Aula ICC Jakarta kembali dipenuhi jamaah pada Minggu, 23 November 2025 dalam rangka penyelenggaraan peringatan Syahadah Sayyidah Fatimah az-Zahra sa riwayat kedua. Acara dimulai dengan pembukaan oleh Mujib Munawan selaku pembawa acara. Setelah itu tilawah ayat suci Al-Qur’an dibacakan oleh Ustaz Ikrom Muzadi yang menambah kekhusyukan majelis sebelum sesi utama dimulai.

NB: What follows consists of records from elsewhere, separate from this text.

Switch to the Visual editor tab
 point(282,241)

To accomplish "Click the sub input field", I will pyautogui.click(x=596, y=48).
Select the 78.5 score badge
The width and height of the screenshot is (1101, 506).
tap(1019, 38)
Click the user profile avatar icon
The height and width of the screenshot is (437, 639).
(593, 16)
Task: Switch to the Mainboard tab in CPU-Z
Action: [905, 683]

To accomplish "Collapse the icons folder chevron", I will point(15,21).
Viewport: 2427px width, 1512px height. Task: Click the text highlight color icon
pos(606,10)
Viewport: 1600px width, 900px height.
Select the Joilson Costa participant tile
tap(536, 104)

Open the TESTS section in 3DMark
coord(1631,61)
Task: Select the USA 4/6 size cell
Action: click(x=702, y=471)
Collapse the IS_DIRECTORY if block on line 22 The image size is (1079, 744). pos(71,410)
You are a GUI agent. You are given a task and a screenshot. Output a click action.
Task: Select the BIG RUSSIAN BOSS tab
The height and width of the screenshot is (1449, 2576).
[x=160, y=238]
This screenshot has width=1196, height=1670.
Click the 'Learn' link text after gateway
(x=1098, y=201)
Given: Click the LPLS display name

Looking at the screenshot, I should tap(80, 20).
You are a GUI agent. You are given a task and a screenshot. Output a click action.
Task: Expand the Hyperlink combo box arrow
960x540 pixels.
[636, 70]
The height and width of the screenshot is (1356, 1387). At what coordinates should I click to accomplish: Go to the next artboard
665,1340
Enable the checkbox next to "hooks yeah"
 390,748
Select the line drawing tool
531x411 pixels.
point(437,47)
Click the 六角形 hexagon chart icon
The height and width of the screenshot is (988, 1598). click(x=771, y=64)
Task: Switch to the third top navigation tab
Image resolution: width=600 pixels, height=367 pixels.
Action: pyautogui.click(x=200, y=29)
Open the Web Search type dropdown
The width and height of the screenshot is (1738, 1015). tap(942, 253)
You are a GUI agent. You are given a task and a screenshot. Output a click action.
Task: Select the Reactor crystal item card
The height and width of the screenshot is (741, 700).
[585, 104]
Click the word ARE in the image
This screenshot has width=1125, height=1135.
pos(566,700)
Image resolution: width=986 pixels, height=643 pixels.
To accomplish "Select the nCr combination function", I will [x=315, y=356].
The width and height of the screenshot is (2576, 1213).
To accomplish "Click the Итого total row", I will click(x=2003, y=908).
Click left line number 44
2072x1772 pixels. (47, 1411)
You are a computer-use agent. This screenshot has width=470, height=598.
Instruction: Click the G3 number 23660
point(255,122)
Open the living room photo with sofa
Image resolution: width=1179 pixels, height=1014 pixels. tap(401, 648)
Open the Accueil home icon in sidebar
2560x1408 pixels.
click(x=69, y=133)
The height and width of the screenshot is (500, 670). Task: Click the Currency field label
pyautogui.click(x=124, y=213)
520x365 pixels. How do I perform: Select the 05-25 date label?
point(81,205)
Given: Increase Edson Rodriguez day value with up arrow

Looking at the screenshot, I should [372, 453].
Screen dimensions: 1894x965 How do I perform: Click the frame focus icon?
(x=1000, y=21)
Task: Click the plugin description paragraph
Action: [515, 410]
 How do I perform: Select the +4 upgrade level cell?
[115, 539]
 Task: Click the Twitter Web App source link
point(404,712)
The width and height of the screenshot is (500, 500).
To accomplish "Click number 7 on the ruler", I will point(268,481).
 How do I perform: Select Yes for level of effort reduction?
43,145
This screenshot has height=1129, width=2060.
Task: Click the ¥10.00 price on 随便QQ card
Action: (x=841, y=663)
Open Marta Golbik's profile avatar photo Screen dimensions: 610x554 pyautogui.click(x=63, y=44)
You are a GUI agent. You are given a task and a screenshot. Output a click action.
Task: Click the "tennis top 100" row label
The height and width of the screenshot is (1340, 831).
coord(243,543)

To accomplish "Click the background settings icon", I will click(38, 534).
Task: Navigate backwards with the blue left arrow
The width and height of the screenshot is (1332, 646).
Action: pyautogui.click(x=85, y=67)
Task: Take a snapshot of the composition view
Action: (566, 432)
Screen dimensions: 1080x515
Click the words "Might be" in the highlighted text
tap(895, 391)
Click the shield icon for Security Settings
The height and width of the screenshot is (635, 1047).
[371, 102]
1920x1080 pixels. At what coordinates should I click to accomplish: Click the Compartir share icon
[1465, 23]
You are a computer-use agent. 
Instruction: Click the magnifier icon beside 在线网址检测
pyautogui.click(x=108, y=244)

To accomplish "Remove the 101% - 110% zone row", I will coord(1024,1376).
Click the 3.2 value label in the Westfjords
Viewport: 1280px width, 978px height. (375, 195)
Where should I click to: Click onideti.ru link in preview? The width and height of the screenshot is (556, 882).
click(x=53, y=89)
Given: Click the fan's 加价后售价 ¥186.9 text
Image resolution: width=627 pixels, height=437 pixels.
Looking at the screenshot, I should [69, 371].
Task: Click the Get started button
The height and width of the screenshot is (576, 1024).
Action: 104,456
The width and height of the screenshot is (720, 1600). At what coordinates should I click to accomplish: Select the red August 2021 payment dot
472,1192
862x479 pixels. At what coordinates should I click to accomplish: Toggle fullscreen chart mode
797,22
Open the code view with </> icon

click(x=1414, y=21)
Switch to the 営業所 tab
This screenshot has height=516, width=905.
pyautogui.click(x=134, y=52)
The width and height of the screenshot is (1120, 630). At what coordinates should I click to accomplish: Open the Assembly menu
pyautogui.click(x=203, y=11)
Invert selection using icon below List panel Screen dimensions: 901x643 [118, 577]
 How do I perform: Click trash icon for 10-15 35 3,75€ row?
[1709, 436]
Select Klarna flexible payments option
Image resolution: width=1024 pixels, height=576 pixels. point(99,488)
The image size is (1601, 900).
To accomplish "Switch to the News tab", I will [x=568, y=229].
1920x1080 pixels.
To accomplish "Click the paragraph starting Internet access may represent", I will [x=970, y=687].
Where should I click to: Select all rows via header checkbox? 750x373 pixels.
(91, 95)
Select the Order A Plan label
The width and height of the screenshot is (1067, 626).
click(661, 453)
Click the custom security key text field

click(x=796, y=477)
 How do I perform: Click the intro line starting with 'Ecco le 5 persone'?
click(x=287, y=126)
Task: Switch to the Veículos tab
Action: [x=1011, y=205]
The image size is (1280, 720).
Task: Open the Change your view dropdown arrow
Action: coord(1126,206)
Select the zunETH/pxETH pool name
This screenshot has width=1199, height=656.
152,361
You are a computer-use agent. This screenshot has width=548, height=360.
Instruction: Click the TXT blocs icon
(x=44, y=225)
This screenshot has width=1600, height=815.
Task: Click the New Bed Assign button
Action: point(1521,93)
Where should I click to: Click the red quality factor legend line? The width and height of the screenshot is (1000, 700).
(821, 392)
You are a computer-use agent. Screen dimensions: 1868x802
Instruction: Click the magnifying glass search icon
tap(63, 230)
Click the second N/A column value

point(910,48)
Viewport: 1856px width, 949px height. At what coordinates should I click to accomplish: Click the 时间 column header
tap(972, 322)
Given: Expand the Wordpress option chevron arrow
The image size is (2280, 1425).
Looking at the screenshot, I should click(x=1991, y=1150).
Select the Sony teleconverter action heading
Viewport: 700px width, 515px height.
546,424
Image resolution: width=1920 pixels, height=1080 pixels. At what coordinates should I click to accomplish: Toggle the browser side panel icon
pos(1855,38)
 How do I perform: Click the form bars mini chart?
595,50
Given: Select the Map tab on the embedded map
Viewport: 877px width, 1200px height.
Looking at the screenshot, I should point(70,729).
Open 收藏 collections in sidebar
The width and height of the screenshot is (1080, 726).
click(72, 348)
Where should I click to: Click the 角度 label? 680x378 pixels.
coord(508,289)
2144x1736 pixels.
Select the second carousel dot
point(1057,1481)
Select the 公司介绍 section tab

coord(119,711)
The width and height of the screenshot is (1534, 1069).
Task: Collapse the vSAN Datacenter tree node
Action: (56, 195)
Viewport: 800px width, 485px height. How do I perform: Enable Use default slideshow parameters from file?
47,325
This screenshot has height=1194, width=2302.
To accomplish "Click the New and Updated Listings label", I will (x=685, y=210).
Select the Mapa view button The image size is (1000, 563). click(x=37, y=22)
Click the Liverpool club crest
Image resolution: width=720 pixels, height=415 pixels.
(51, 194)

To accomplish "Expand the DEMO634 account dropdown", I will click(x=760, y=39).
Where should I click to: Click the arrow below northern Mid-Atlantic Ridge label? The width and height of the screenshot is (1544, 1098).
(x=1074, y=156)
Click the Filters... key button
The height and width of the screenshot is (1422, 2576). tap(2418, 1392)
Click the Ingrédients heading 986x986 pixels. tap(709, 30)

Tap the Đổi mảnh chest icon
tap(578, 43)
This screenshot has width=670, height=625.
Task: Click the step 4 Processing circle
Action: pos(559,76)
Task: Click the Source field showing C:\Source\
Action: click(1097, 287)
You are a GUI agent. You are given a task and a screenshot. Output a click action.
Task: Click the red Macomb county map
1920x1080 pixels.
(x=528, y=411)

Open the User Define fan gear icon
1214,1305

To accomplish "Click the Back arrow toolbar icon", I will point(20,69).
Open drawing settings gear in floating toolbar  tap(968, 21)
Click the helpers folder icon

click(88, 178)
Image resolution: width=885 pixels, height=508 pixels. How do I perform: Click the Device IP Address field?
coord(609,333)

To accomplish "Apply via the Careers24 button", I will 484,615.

Dalam tausiyahnya, Ustaz Fuad Al-Hadi menyampaikan bahwa kehadiran di malam ini bukan sekadar menghadiri peringatan, tetapi membawa tanggung jawab ruhani. Beliau menekankan bahwa duduk dalam majelis duka Sayyidah Fatimah sa menuntut adanya makrifat di dalam hati, meskipun hanya sebagian kecil. Karena kehilangan makrifat tentang putri Rasulullah saw berarti hilangnya jalan menuju makrifat nubuwwah dan imamah. Hal ini karena Sayyidah Fatimah sa bukan sekadar putri Rasulullah saw tetapi ibu bagi para imam, bahkan beliau disebut sebagai ibu bagi ayahnya karena perhatian dan pengorbanan yang beliau curahkan untuk Rasulullah saw seperti perhatian seorang ibu kepada anaknya. Disebutkan bahwa ketika Rasulullah saw berangkat ke medan jihad rumah terakhir yang beliau datangi adalah rumah Sayyidah Fatimah sa dan ketika kembali rumah pertama yang beliau kunjungi juga rumah putrinya.
Penjelasan beliau berlanjut bahwa makrifat Sayyidah Fatimah sa bukan sesuatu yang sederhana. Ada makrifat yang diketahui umum bahwa beliau adalah putri Nabi saw, ada makrifat yang menjadi kewajiban bagi seorang mukmin dan ketika seseorang tidak mencapainya maka hal itu merupakan kerugian besar, lalu ada makrifat yang tidak mungkin dicapai karena tingginya kedudukan beliau. Karena itu nama Fatimah bukan nama biasa dan tidak boleh disamakan dengan penyebutan nama lain sebab penyebutan itu sendiri mengandung rahasia.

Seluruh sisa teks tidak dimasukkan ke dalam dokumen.